◆ Your assignment: Pictures in the records below must be left out. Return exactly the lines from the line with "Screen dimensions: 1456x804" to the line with "The width and", both included.

◆ Data records:
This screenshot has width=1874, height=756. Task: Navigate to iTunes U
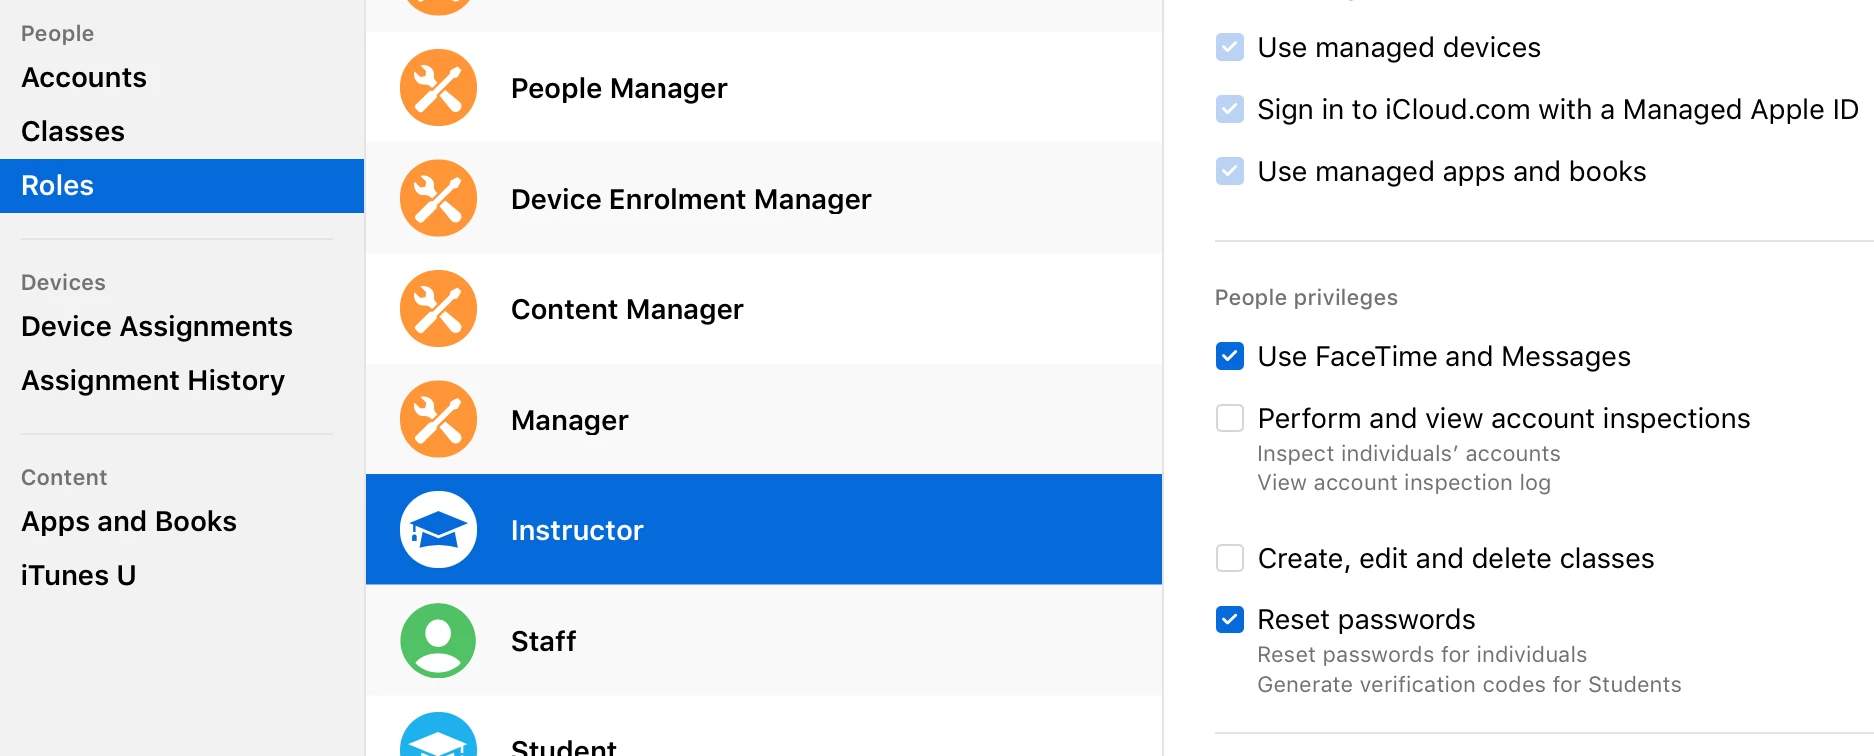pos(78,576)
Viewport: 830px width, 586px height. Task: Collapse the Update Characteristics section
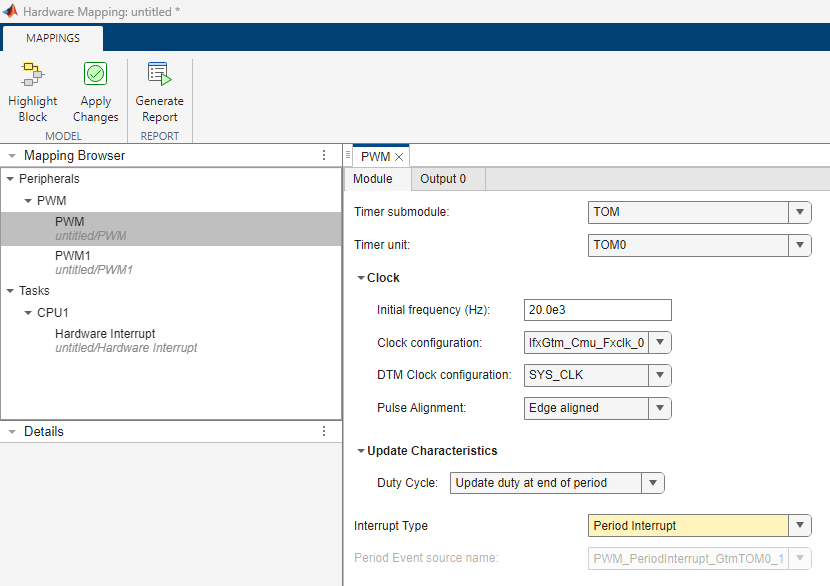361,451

--

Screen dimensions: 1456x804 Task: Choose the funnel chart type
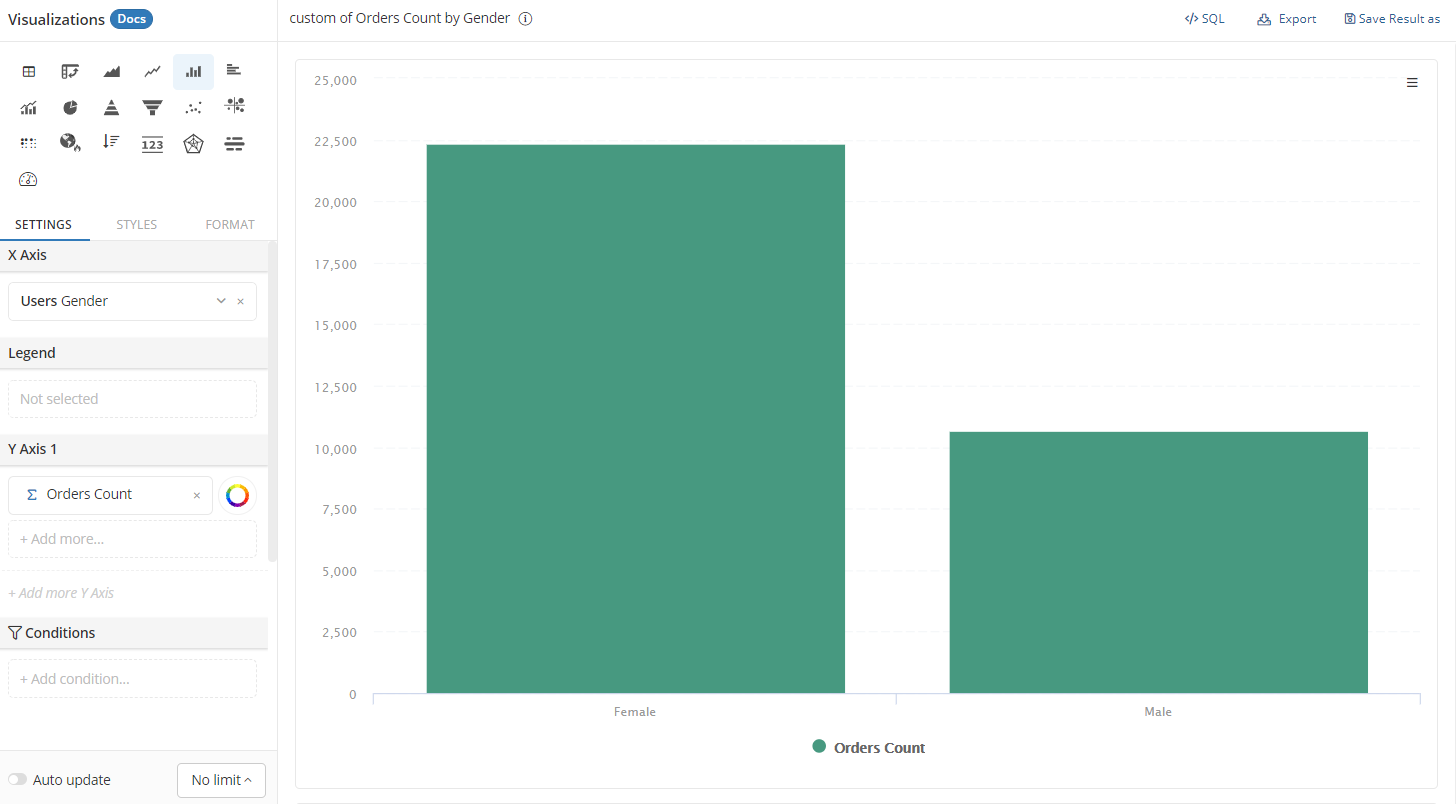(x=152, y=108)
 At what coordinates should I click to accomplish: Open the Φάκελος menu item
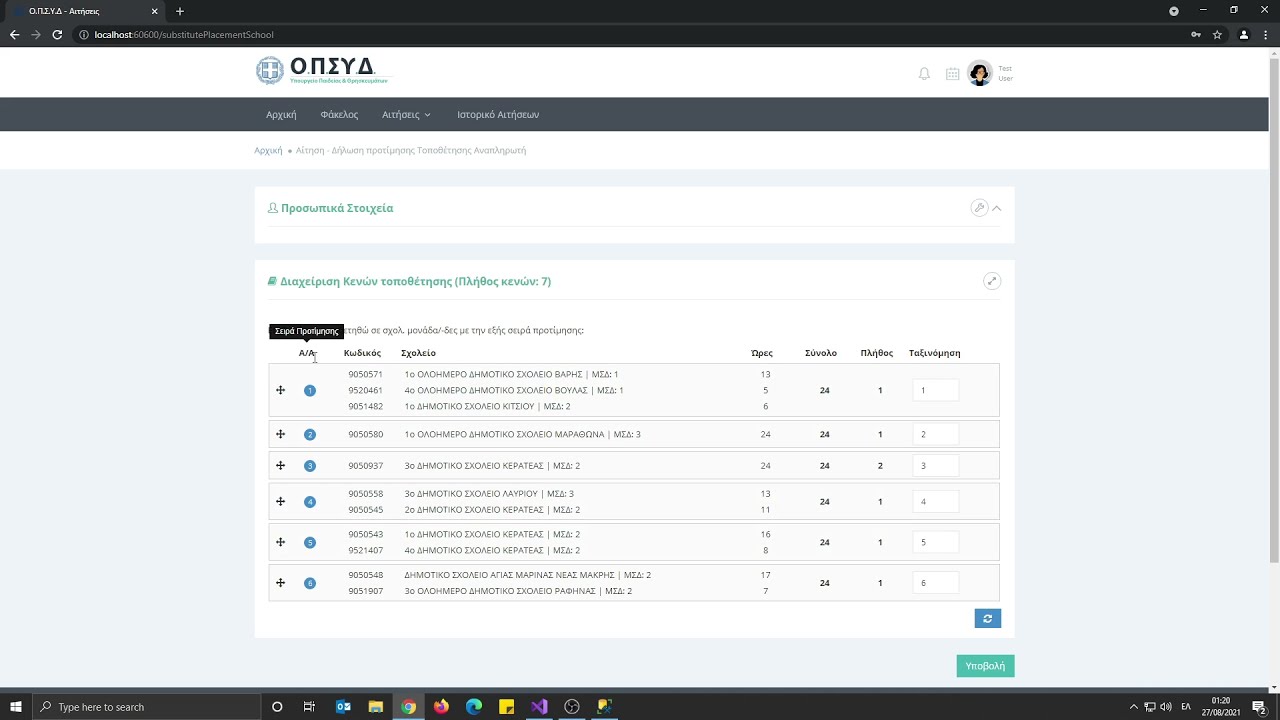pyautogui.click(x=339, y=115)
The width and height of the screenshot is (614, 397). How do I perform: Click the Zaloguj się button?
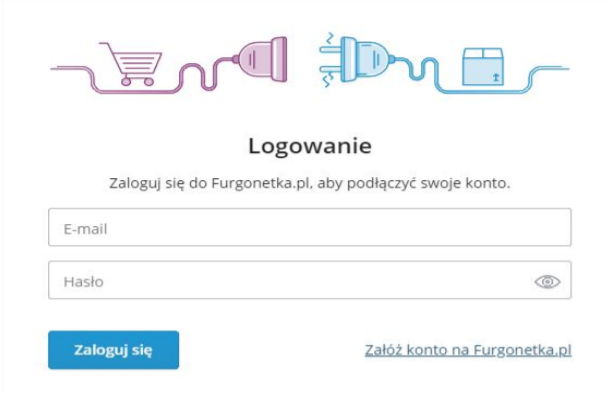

◆ Your response:
Screen dimensions: 1456x804 Task: Choose the funnel chart type
(x=152, y=108)
 At what coordinates should I click to accomplish: Open the Φάκελος menu item
pyautogui.click(x=339, y=115)
The width and height of the screenshot is (614, 397). How do I perform: Click the Zaloguj się button?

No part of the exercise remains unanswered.